My wife and I joined the ranks of EV adopters back in July. We’ve always felt like we had to “do the next thing.” When we put solar thermal on our house a decade ago, one sunny morning my wife told me “we’re making money this morning.” Her point flew straight over my head until it dawned on me that the sun was making money for us indeed, in the form of a reduced power bill. So that morning the guiding question dawned– “what can we do next?” Well, sooner or later an electric vehicle (EV) had to happen.
We’ve learned so many things as a result of driving it. Reflexively, the experience has also revealed some deeper and more critical questions in the big picture, which I’ll get into in some future posts. (conflict minerals, crowded roads, sprawl, power sources, etc…) However, before getting into those subjects, I thought it would be useful for folks considering an EV to hear our story of the first week in the car.
The trip actually started before we bought it. After weeks of researching, comparing battery specs across brands, and some really new and novel consumer questions, we settled on a 2018 Nissan Leaf SV. Never in almost 50 years of car buying until now had I felt like an auto and fuel industry analyst, but we were coming up with questions we’d never before thought of in our Subaru days. How fast do we need to be able to recharge the battery? Where can we go in this car? How will the business of EV charging infrastructure develop over the coming months and years? More halting, where CAN’T we go? That’s a question we’d never had to ask before. The language is so different, it’s really like learning a new language. But we had to get our heads around these questions and what better way than jumping in head first.
We took delivery on a Friday. The next day we launched for the beach, EV newbys. From Boone, up in the Blue Ridge Mountains to Atlantic Beach, on the North Carolina coast is at least 340 miles depending on the route taken. The Leaf goes an advertised 150 miles on a full battery. Well, for an EV, the route taken is something that takes some planning. NASA didn’t send Apollo to the moon without a plan, so we downloaded the apps on our phones so we could see where charging stations were along the way. We knew nothing about these apps 24 hours prior! Gas stations are everywhere but charging stations aren’t although they’re popping up like weeds. We learned about the various levels of chargers (we wanted “fast” or at least level 2), which is important because we generally wanted to quickly recharge and be on our way. But we also had to factor in a Plan B– what if that one lone charger in that middle of nowhere isn’t working? We even decided on a route a little longer just for better charging options.
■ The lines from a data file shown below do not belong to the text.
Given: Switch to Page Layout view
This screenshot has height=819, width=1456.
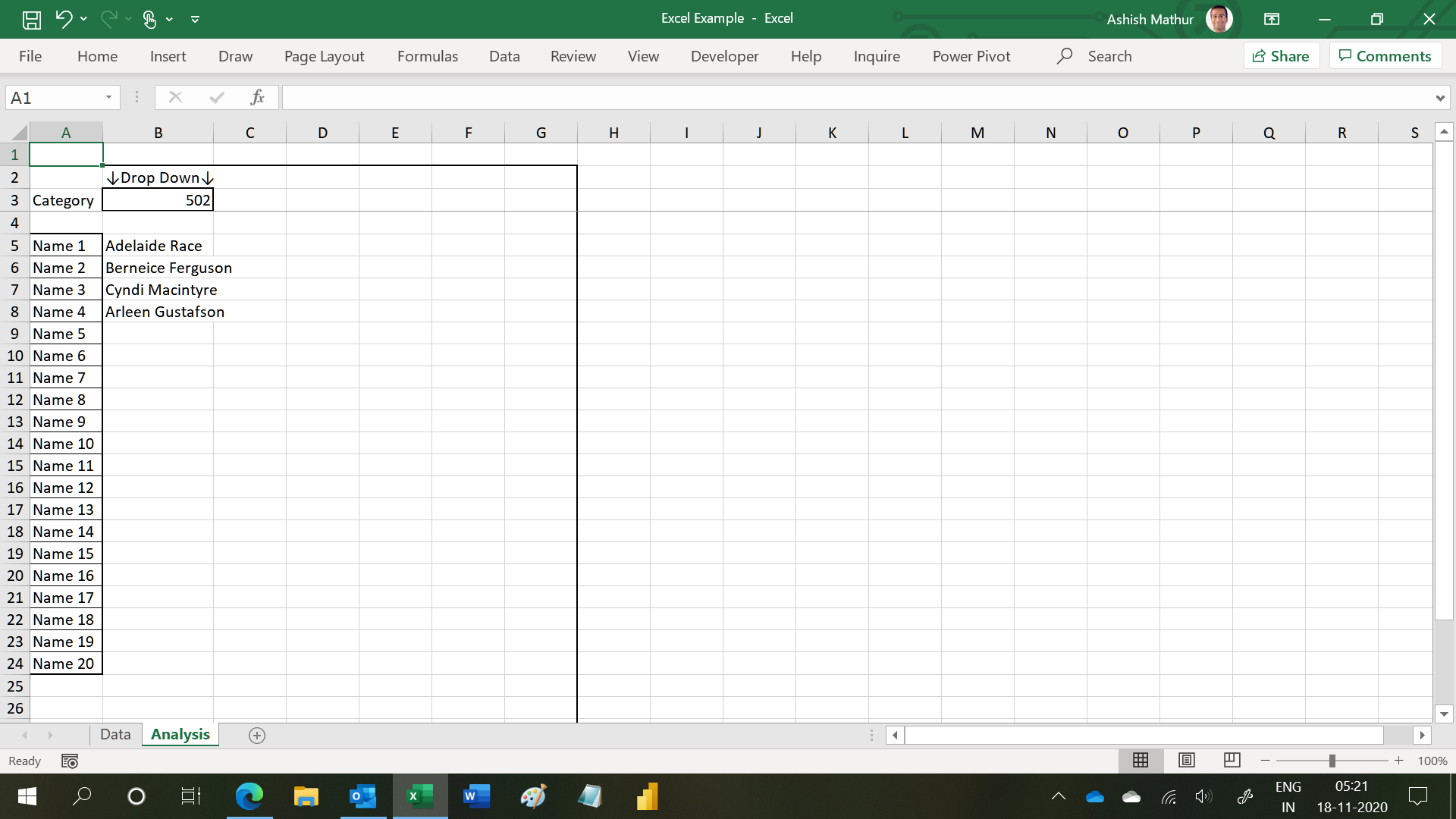Looking at the screenshot, I should tap(1186, 760).
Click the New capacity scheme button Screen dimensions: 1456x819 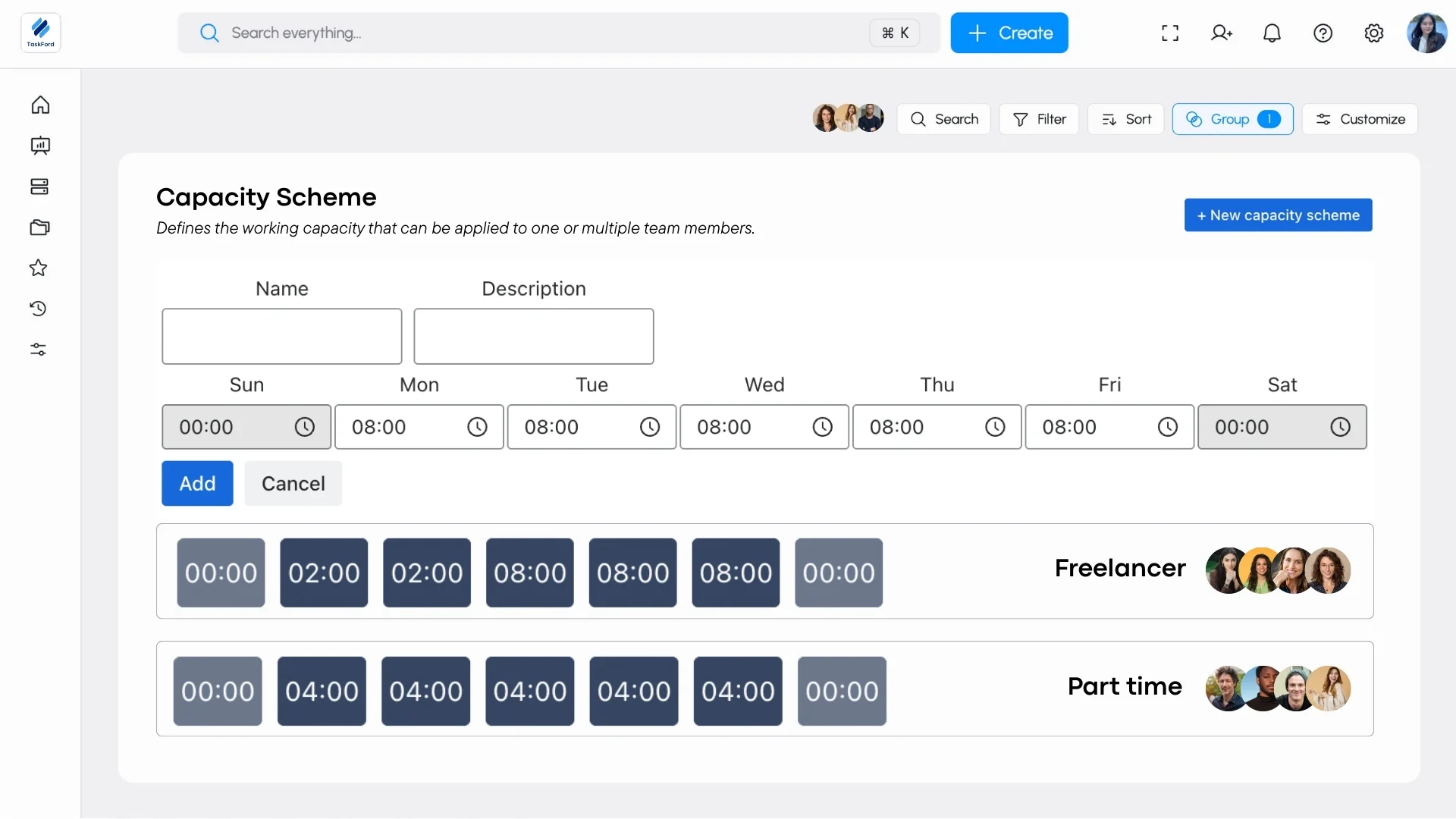click(x=1278, y=215)
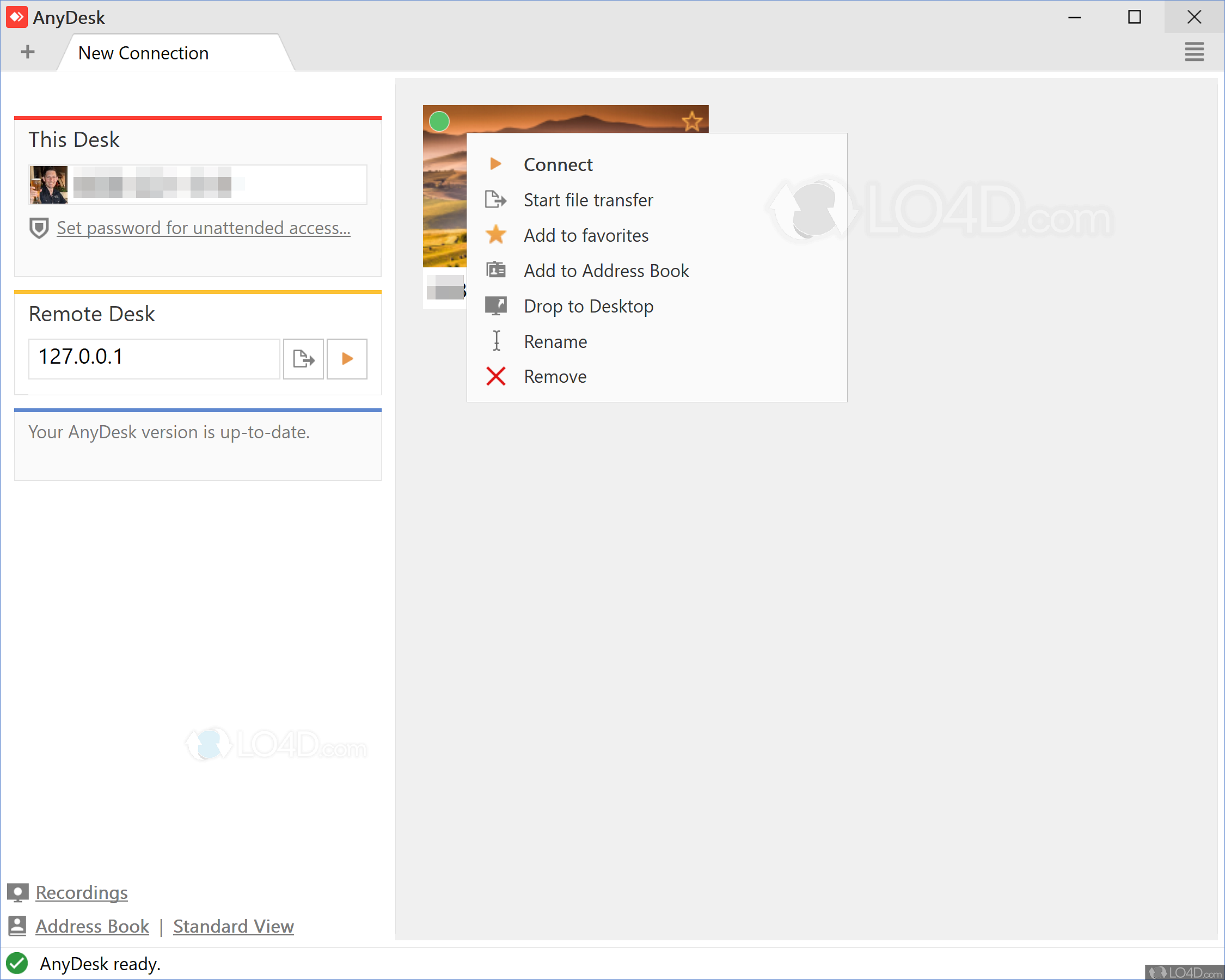
Task: Select Start file transfer menu entry
Action: coord(587,200)
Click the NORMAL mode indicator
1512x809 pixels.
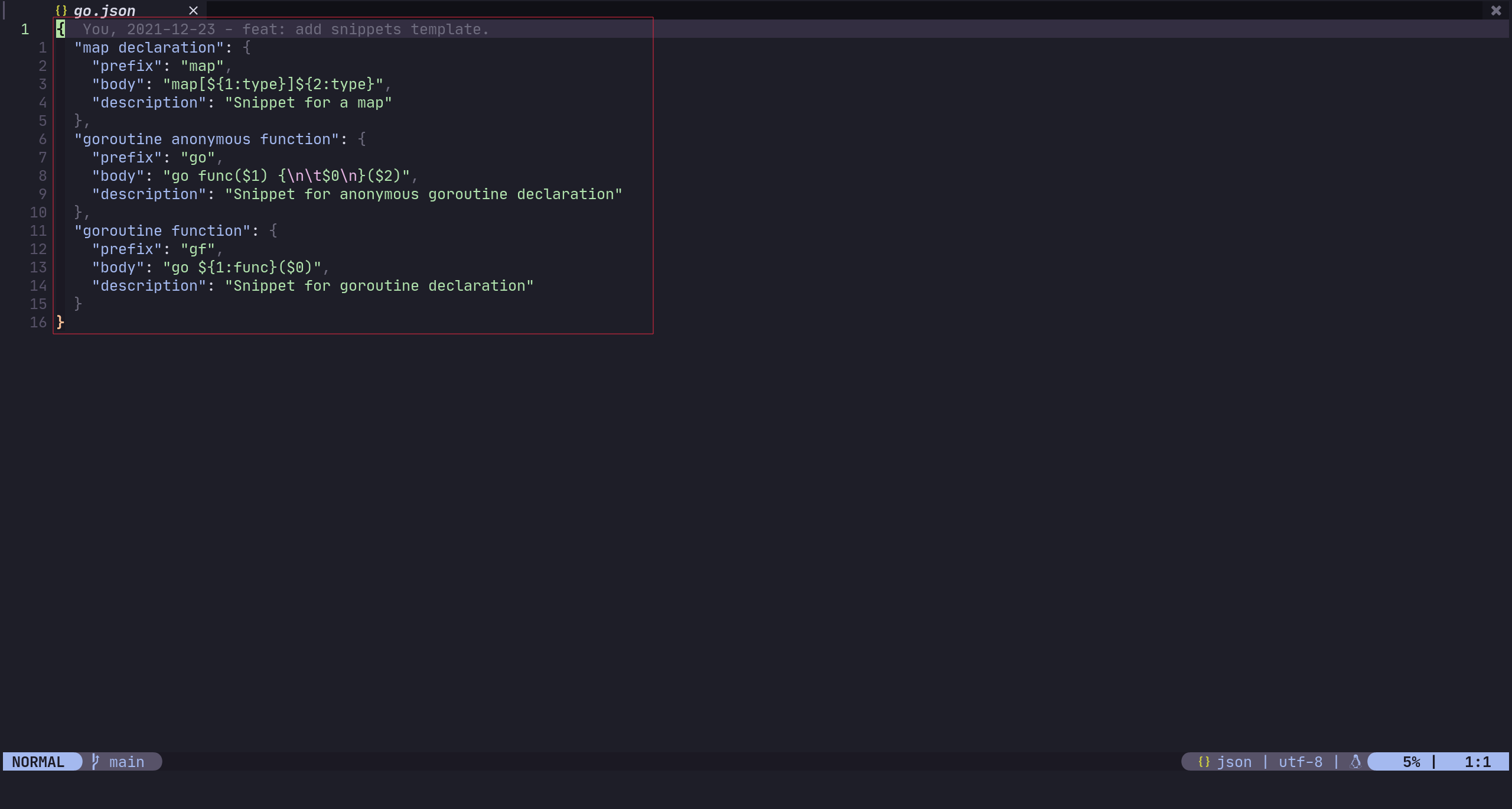tap(38, 762)
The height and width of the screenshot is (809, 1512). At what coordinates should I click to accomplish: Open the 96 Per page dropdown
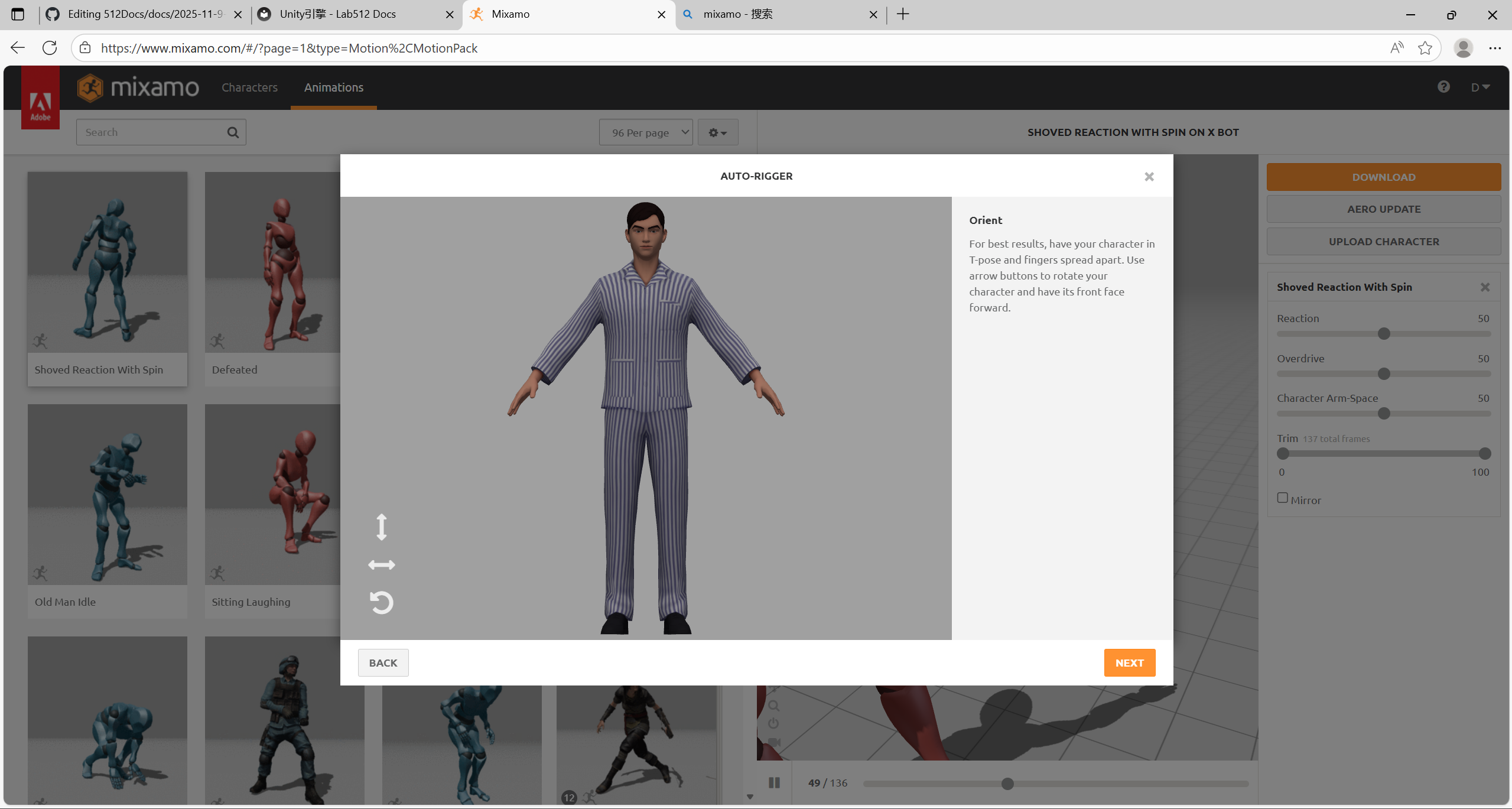645,132
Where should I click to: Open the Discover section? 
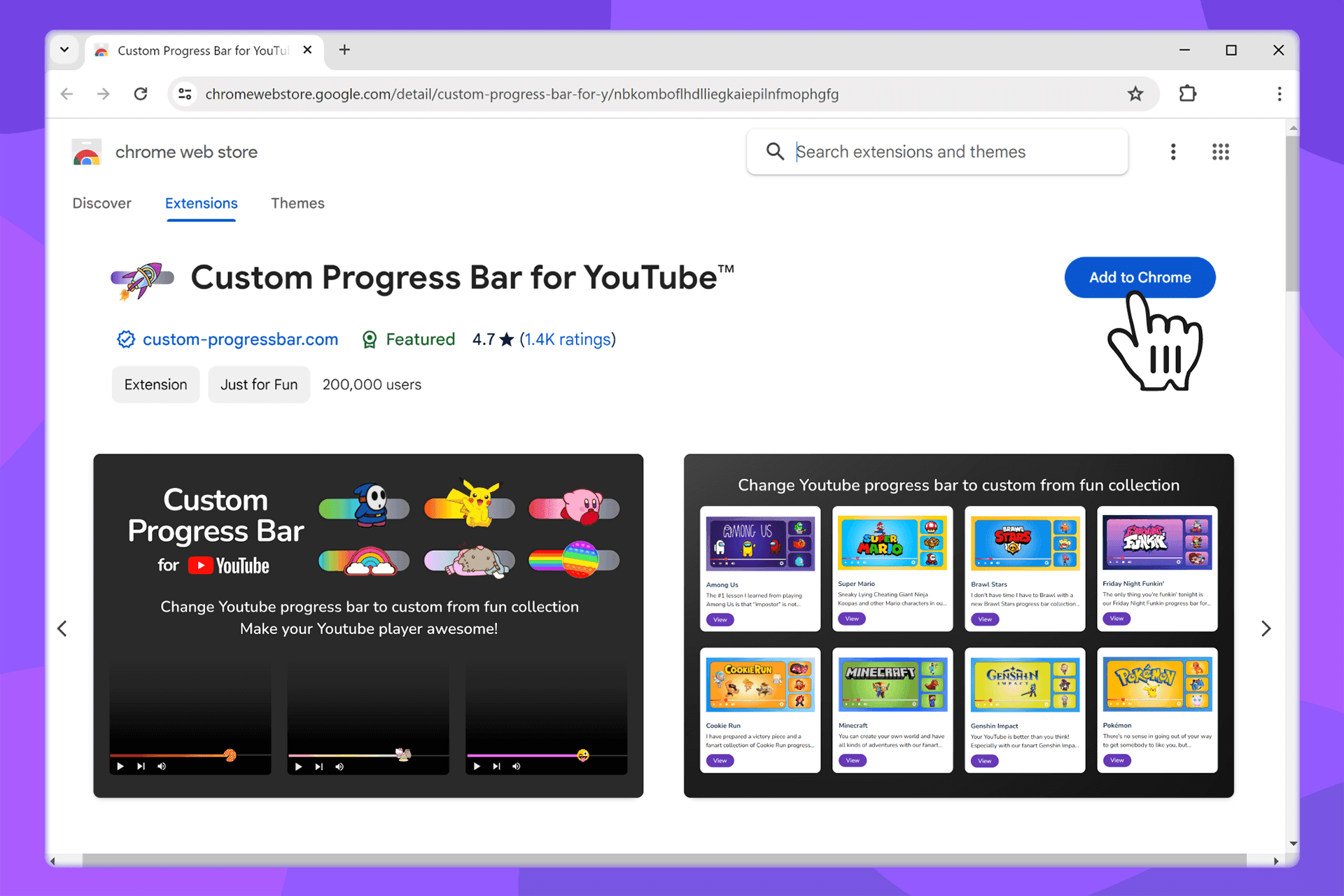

Given our late departure from home, we decided to overnight at a friends in Raleigh. We got there with one fast charge in Greensboro and had a little range (electricity in the battery) to spare. I’ll admit I was nervously eyeing the charge level (the “gas gauge”) all the way to Raleigh. “Don’t talk to me, I’ve got to pay attention to the instruments!” The next day, a beautiful Sunday morning, we learned to incorporate other activities into our EV charging. It’s fantastic that cities large and small are installing charging stations! A nice breakfast, a cappuccino (ok, I admit I had a second), a walk around downtown and back on the road.
It felt good to have a full battery since we were heading into the vast coastal plains east of Raleigh where the distances felt large and, truth be told, a little unnerving between charging stations. It put my mind back to that 1968 Christmas Eve as a kid when I watched the Apollo 8 crew go behind the moon, the dark side of the moon on TV. Nonetheless, I was more relaxed on, this, day 2 of our EV voyage. I didn’t look at the battery gauge every second. The strategic route we’d planned took us to the outskirts of Greenville, NC where there was a fast charger at the local Nissan dealer. We made it.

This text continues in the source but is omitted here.